Lay out the lines of the data below as a Markdown table with the columns Row and Line, numbering each row and omitting blank lines. Leave the pictures out.

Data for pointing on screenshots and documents

* * * * * * *

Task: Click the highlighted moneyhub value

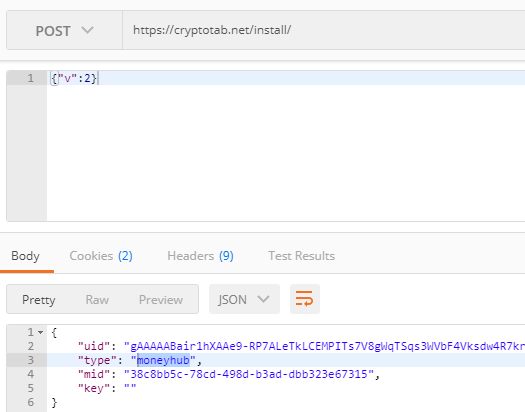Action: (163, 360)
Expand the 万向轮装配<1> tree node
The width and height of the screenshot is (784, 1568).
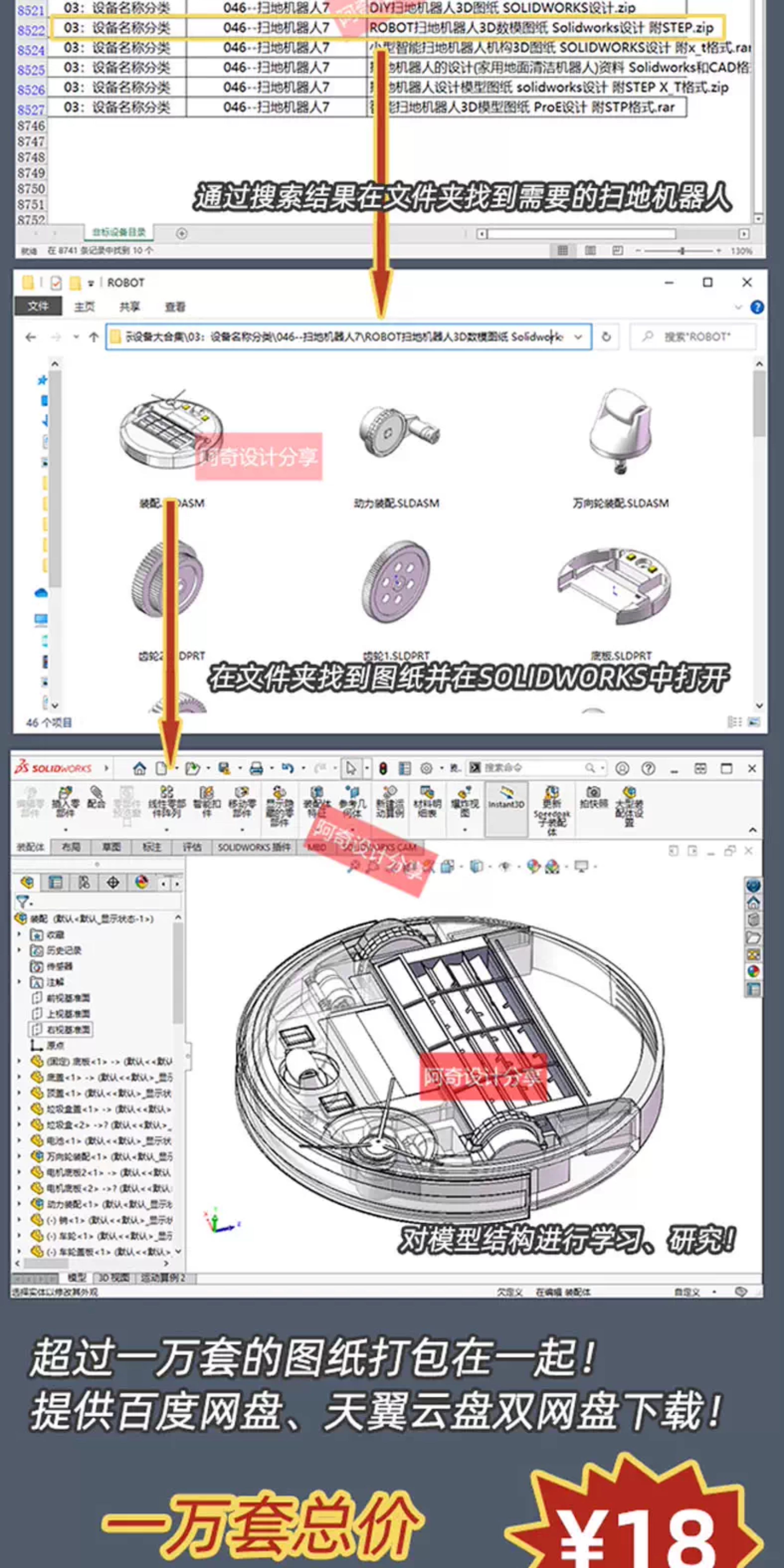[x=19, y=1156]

* * * * * * *

* [CORRECT RESPONSE]
| Row | Line |
|---|---|
| 1 | Task: Click the highlighted moneyhub value |
| 2 | Action: (163, 360) |
| 3 | Expand the 万向轮装配<1> tree node |
| 4 | The width and height of the screenshot is (784, 1568). |
| 5 | [x=19, y=1156] |